I have been a victim of debt from how I don't know to were I don't even know... Seriously, owing isn't something I wish anyone.... It can cause when to go into depression and high blood pressure too..
When I started university, I never knew school was hard if you don't have money, walia, if I knew, I would have worked harder... I entered school and discovered that lack of money is bad. My lecturers just decided to put their frustration on us by extorting money from us for no reason....
In school, we literally pay money for every single thing we did. I was starting in the hostel so you can see how frustrated I was... Couple with the fact that I am someone who doesn't like to bother people too much... My own finished... like, otilor.
One day ooooo, I was on my pen when my lecturer said we have to pay for his transport for always coming to class and he doesn't see us,
We have to pay for test script and other irrelevant thing.. the one were pay me pass be say, he asked us to buy the book he produced even when he knew that we don't have need for it. Ómór I was pained because all this was us going into losses and I decided not to bother my parents.

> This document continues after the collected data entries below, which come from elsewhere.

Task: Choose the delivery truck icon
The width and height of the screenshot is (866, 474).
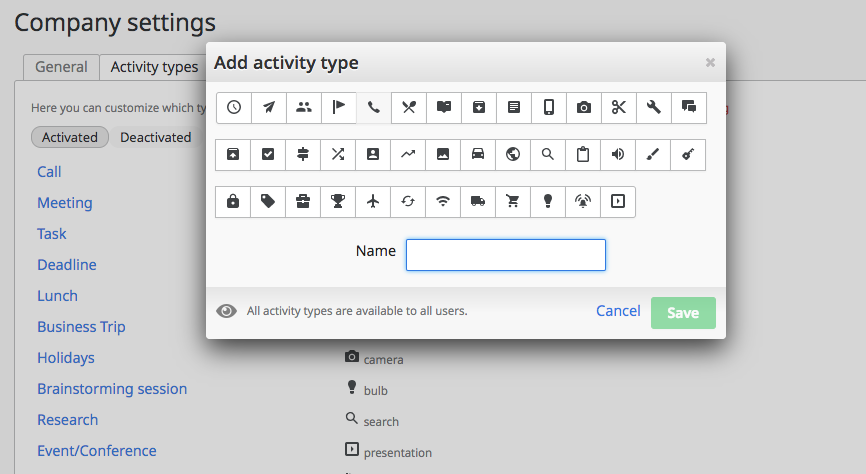Action: pyautogui.click(x=478, y=201)
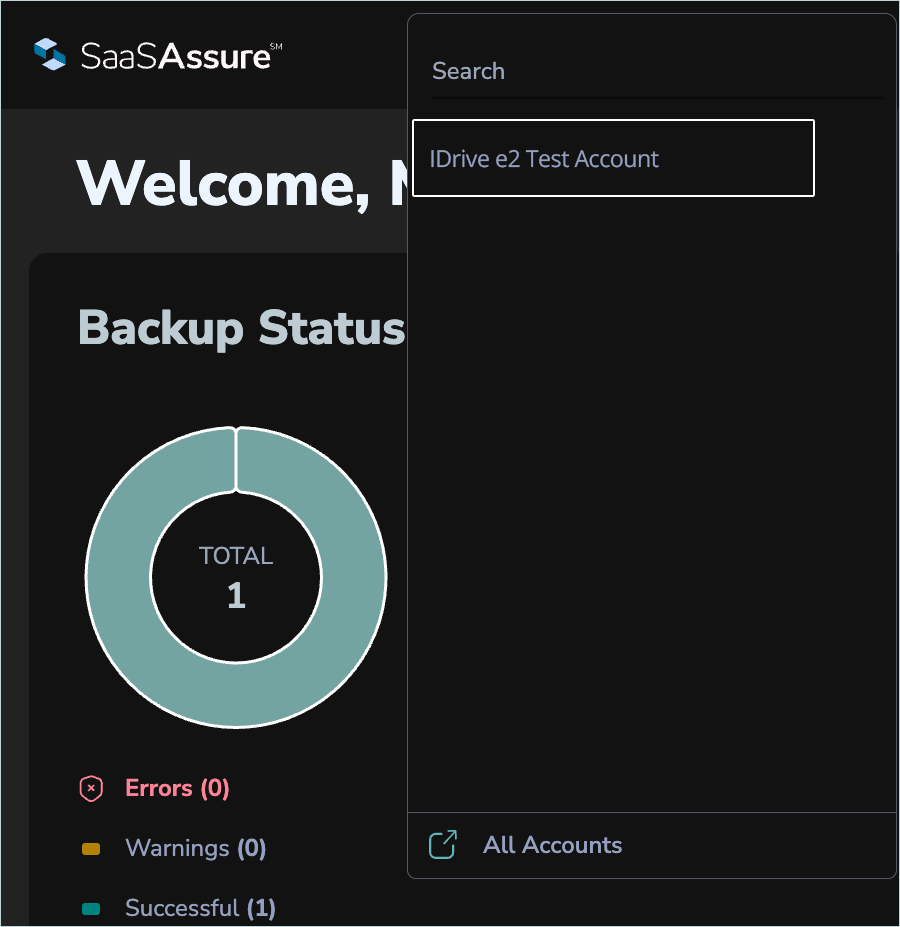This screenshot has height=927, width=900.
Task: Click the SaaSAssure cube logo icon
Action: click(49, 54)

I decided to used my feeding money to run the stuff... I was in pains, I was frustrated... I decided to drop my pride and go and ask one of my girl for Money... I can tell you that I hate owing because I don't always have rest anything I see the person, I'm always like.... God Abeg ooooo... Make she no ask me.... I'm always very scared...
Every night while my roommates are sleeping, I will be awake thinking about how to refund someone's money because I don't trust girls.... One day, their head fit no d correct ooooo... I d reason, I decided to start saving up 500h everyday... That was a whole lot for me ..but still, I wasn't able to meet up so I stopped...

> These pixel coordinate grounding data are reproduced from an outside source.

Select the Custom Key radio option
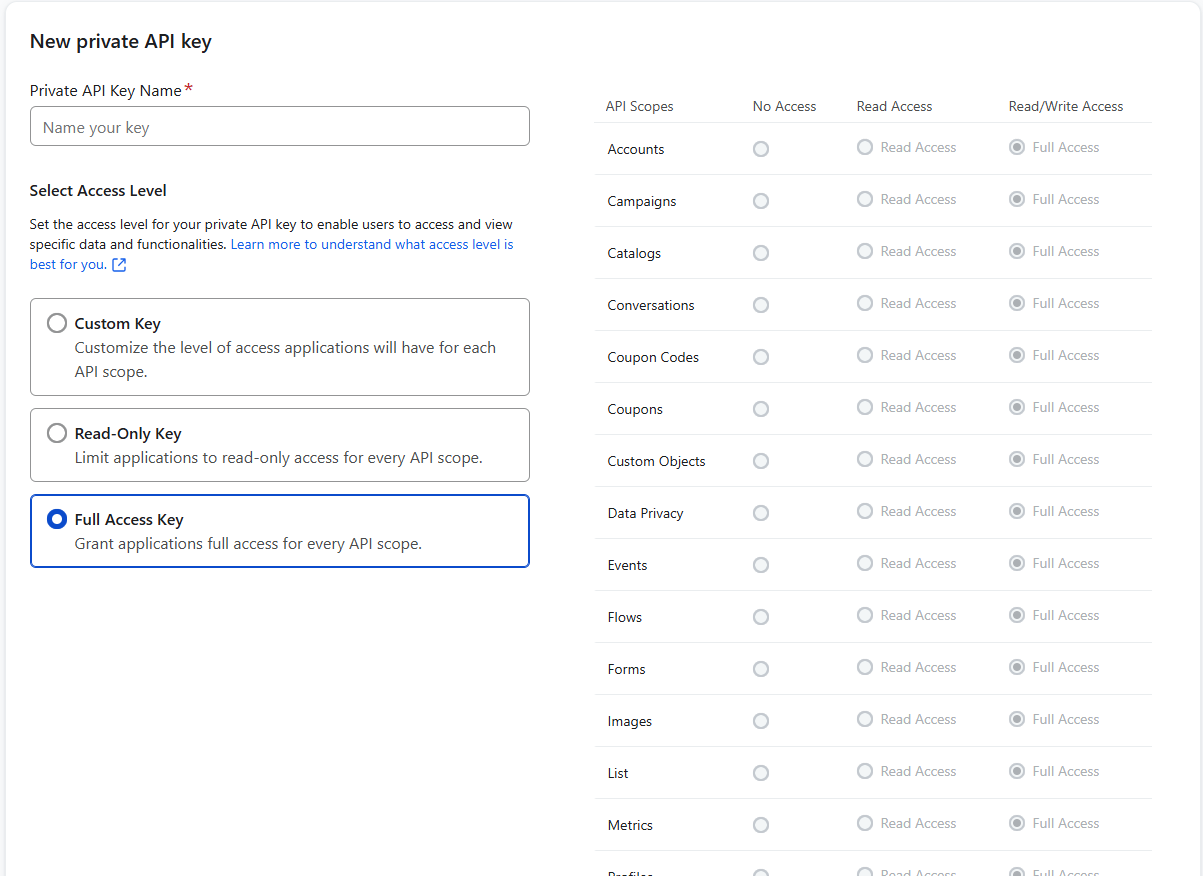Viewport: 1203px width, 876px height. 57,323
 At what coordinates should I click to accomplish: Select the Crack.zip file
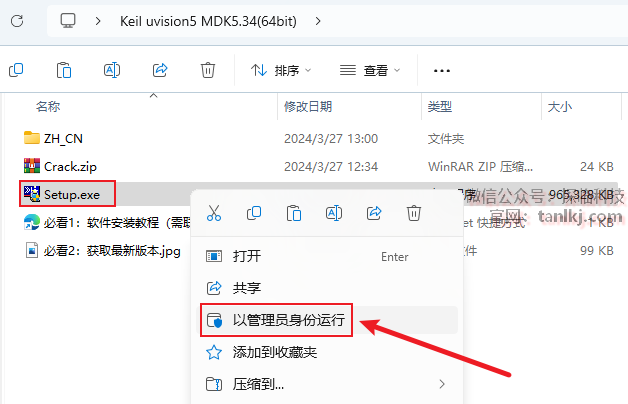click(70, 167)
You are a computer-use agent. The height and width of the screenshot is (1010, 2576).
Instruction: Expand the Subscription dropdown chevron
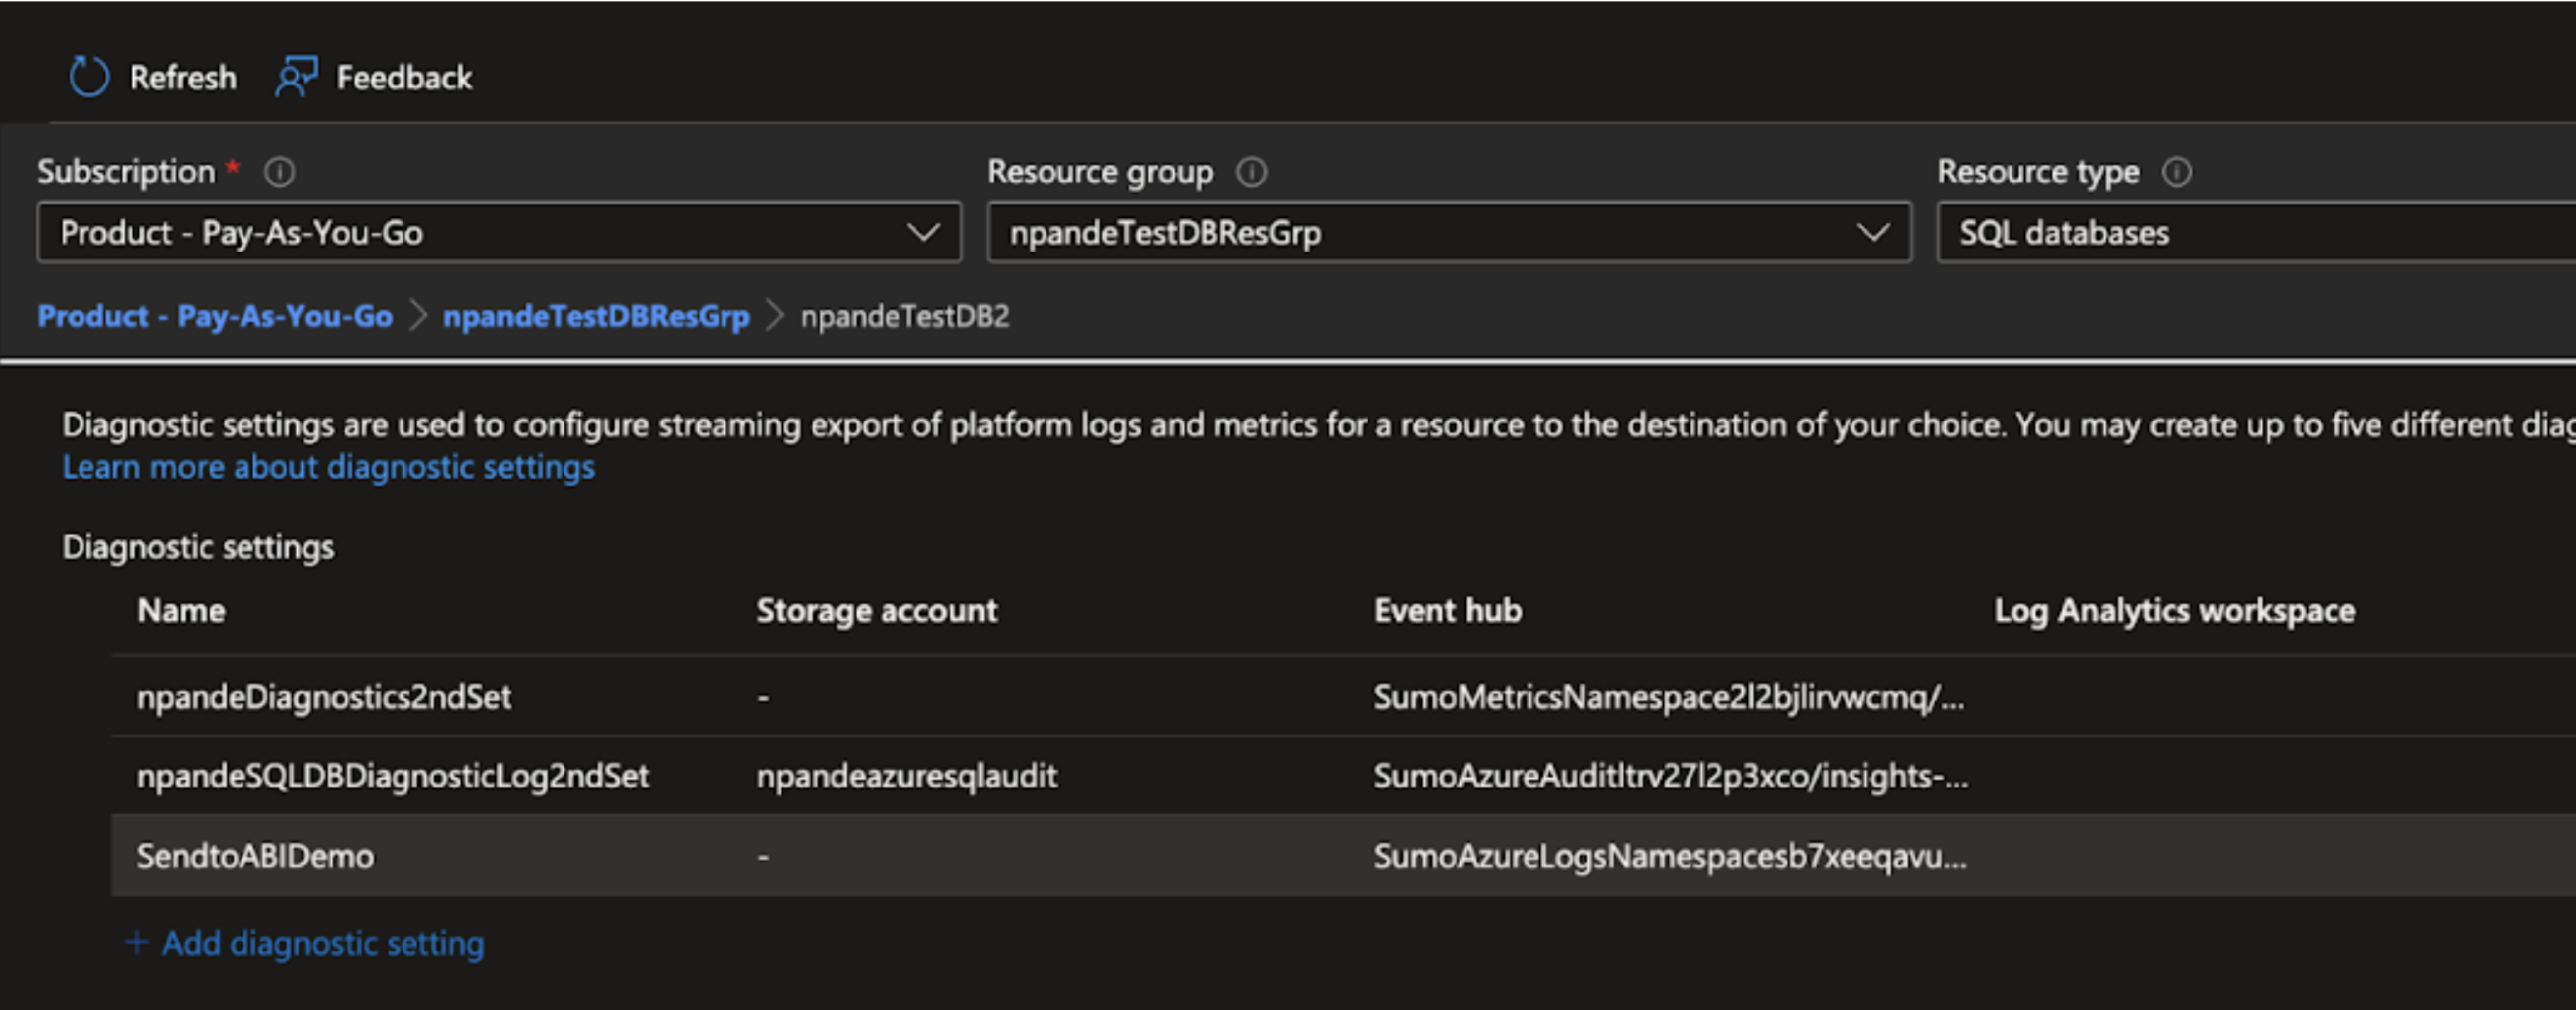[922, 233]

Anytime I see this girl in class, church, hostel, road.... Anyway, my mind is always racing fast, it's not always at peace... Not until one day.. I was in the hostel closing my eyes to force myself to sleep when I heard her telling her friends that... I am from a very poor background and my parents couldn't give me money I had to come and beg her .. she said, now, she doesn't see me returning the money anytime soon......
Ómór, I had to turn my face to the wall and cry, I wept because I knew that na me do myself... I would have kukuma Gone to my father straight, person for no insult my papa.... I was broken...
When the left, I took my phone and called my dad, I told him everything that transpired and he wasn't happy I didn't come to home, bit I received the money and paid her straight away.... Since that day, the kind peace I had ehhhhhhh... It didn't know no bound... I could Walk peacefully, I didn't have to think much anymore.... I was now safer than before...
It took me days to recover from that debt because it was too much for me.... Anytime I passed her by and see her talking, it will look like she is talking about me... It wasn't easy and I don't plan on owing any debt again in my entire existence...
I go cut my coats according to my size mark no lecturer put me for situation were I go regret say I come school.....
Thank you for reading my blog and have a wonderful weekend...
@mmenyene cares ❣️💚
Posted Using InLeo Alpha
I understand that sometimes you feel like not bothering your parents but you realize the situation could have been avoided if you informed them earlier. I mean you still “bothered” your dad in the end. You learned the hard way and I’m sorry about that.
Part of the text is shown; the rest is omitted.